細胞のような複雑な構造も持たず、大きさも小さく、遺伝子数も少ない。
というのが、ウイルスの特徴として受け入れられてきたわけですが、近年、大型ウイルス、といわれるものが数多く同定されるようになってきました。これら大型ウイルスの特徴としては、ゲノムが大型であること(つまり、コードしている遺伝子数も多い)、時にウイルス粒子も大きいこと、が挙げられます。物によっては、これまでに同定されている細胞性生物よりも大きなウイルスが存在し、これまでの「ウイルス」という概念を揺るがすものとして注目を集めています。
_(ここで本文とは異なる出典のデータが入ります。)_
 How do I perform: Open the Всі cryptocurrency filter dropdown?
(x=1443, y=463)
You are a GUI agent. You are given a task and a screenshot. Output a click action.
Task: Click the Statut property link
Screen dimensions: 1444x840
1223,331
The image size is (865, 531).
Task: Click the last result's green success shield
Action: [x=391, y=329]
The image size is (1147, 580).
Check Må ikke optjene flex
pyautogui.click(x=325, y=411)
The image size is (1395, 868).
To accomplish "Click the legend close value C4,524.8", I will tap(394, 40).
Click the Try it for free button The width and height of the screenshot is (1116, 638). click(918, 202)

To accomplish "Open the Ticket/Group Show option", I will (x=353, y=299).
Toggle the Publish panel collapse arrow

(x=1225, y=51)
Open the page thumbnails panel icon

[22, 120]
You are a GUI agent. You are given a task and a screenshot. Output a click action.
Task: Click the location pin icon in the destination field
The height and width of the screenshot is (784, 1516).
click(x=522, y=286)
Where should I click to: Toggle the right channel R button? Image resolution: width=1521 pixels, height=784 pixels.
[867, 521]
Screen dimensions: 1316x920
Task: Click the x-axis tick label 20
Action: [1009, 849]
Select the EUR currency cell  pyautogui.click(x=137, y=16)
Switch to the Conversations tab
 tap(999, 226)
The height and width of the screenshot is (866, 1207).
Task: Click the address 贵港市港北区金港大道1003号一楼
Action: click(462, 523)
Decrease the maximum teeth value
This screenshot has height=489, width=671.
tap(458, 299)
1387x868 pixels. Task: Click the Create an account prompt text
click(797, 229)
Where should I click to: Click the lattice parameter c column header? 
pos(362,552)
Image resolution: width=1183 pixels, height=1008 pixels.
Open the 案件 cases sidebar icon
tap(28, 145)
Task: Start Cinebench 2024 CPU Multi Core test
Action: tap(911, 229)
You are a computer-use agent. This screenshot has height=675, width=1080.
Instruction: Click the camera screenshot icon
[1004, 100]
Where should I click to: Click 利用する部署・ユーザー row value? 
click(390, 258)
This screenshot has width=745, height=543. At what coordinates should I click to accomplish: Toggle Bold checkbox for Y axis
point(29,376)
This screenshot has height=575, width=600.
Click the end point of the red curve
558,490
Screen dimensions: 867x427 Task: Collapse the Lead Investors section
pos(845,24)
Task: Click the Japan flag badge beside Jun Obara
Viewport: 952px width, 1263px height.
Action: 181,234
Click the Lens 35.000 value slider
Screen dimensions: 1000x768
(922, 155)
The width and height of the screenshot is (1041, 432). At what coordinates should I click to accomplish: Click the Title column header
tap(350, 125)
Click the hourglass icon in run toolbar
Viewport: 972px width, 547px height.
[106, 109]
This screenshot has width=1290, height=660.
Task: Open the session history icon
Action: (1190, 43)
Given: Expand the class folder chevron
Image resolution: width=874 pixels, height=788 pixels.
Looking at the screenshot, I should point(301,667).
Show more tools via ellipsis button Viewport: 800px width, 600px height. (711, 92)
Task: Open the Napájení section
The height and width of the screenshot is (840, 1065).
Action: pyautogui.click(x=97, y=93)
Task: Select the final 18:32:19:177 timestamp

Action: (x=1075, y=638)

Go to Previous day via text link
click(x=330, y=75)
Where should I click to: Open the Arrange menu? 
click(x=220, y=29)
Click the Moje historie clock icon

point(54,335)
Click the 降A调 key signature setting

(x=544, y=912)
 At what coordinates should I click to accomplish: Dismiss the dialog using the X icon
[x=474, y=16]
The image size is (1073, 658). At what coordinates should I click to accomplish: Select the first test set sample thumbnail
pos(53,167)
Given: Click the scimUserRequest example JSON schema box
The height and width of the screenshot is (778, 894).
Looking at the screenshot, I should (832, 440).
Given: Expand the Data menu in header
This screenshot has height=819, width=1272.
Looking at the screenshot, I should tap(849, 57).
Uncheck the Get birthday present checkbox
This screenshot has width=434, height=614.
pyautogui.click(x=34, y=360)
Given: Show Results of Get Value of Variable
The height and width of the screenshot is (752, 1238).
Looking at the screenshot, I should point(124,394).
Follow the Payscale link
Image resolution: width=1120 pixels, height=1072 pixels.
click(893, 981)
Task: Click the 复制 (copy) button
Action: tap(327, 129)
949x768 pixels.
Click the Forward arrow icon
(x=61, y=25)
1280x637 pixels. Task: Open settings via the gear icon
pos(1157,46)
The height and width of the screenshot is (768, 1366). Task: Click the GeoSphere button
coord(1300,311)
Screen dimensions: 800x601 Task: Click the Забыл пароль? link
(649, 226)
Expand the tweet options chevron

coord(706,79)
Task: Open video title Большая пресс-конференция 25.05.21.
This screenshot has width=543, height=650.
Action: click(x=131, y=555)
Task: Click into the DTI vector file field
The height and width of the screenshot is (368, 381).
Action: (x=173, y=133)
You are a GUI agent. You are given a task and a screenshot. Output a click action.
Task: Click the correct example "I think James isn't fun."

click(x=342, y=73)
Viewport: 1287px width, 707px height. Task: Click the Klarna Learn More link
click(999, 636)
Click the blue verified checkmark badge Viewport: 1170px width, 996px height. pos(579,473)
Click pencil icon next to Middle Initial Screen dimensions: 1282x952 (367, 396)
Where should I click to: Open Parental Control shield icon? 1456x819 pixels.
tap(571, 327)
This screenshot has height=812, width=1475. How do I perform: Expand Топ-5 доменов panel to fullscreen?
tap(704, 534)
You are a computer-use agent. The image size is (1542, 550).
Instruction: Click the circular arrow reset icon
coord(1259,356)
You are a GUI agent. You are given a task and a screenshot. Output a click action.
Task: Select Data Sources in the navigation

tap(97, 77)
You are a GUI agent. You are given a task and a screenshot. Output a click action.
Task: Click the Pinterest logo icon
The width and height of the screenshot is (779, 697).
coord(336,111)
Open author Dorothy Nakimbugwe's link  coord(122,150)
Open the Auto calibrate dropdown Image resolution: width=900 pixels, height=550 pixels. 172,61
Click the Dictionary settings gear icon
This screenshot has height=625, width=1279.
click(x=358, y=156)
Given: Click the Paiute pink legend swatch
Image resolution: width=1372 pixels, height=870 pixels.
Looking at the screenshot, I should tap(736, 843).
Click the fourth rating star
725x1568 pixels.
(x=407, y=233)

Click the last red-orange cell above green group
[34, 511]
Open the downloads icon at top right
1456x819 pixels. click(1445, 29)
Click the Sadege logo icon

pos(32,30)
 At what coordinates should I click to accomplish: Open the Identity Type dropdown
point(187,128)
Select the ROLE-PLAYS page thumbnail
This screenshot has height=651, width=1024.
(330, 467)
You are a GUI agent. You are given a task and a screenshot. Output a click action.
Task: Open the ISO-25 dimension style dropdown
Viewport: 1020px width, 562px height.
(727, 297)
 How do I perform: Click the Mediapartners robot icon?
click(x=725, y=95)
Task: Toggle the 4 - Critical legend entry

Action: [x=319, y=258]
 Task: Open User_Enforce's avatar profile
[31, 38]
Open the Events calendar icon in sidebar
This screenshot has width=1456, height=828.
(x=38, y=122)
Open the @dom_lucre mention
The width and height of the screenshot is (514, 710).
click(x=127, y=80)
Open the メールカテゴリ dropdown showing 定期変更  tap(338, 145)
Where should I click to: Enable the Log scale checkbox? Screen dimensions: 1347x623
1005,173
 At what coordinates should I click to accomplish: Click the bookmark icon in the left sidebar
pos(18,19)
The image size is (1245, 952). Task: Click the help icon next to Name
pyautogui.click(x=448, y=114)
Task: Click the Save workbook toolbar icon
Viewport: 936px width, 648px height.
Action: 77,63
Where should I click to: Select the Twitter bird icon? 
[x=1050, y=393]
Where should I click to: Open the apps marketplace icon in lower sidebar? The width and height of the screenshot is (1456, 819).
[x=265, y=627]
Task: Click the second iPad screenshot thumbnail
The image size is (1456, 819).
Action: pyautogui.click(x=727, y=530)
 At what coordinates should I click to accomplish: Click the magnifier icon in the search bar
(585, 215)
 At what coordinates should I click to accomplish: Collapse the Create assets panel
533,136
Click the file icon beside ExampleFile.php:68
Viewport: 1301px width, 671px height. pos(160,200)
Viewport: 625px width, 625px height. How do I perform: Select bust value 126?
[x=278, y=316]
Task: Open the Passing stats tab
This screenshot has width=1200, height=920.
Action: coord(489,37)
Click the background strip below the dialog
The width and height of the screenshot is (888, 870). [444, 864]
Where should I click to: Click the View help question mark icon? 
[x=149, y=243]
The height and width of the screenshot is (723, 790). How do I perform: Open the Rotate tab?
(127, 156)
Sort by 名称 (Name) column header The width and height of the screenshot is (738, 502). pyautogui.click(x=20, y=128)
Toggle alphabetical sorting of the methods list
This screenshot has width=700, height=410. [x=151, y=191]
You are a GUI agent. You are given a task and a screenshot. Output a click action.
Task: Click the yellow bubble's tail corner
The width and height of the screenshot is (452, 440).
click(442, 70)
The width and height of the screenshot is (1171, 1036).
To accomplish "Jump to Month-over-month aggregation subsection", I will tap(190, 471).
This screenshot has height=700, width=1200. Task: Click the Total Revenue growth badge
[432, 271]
HaVは、この大型二本鎖DNAウイルスの一つです。解析したところ、遺伝子数246個を持っています。Heterosigmaという藻類に感染することから、Phycodnavirus(Phyco = 藻類、dna = DNA)と呼ばれています。他にも、Phycodnavirusと認識されているウイルスは多数存在するのですが、しかし、この分類は本当に適切なのか??という疑問が呈されていました。
そもそも、『藻類』という分類自体が、水域に生息する光合成をする生物の総称。ヘテロシグマも、ノリも、コンブもみんな藻類です。かなり経験的というか、あまりにも生物としては異なる種を包括的に含んでいる分類。で、それらに感染する大きいDNAウイルスは、みんな 藻類DNAウイルス!ということになっているわけで、これはやっぱり変でしょう、という声が数多く上がっていました。
私たちは、この仕事で、HaVを含むPhycodnavirusと、Phycodnavirusに近いとされるMimivirusについて、配列の比較解析を行いました。その結果、Phycodnavirus+Mimivirusの分類を再定義するとともに、HaVがこれまでに単離・同定されてきたどのPhycodnavirusとも似ていない、ユニークな存在であることを明らかにしました。
私自身にとって、このような配列解析onlyの仕事は初めてで、公表されている論文を単に読むだけではさっぱり理解できなかったことが、この仕事を通してかなりすっきりとわかるようになりました。
HaVは、分類学的に見てユニークだということを示したわけですが、現在行っている感染過程の遺伝子発現解析を見ても、確かに他の大型二本鎖DNAウイルスには見られないユニークな点を見出したところです。配列解析の結果わかった特徴が、ウイルス感染過程の特徴と綺麗に結びつくかどうかを今後見ていきたいと思いっています。